__Aim__. Copy without alteration every line of the records from the line containing "Given: Click the 第一波補償活動 remark cell" through the end of the records.

__The data__.
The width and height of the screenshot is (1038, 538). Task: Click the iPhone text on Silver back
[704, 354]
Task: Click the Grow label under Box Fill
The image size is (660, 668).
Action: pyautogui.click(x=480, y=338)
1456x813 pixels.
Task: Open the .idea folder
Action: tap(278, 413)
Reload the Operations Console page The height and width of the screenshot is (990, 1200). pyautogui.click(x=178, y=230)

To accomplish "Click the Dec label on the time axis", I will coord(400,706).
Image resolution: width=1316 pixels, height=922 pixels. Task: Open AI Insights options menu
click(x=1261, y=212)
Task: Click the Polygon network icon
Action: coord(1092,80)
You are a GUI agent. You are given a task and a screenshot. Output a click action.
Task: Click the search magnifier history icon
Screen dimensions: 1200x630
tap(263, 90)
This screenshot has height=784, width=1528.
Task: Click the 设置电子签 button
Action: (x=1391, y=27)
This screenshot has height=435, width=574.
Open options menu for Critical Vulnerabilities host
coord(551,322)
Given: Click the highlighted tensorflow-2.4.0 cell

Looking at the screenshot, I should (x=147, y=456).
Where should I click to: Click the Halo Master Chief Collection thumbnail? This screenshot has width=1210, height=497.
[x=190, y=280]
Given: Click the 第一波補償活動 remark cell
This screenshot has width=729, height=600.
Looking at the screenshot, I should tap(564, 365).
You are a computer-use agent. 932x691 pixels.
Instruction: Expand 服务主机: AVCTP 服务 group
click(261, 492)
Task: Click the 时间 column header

__Solution to the problem__.
Given: Click the 第一波補償活動 remark cell
This screenshot has width=729, height=600.
Looking at the screenshot, I should tap(564, 365).
You are a computer-use agent. 932x691 pixels.
Instruction: Expand 服务主机: AVCTP 服务 group
click(261, 492)
Task: Click the 时间 column header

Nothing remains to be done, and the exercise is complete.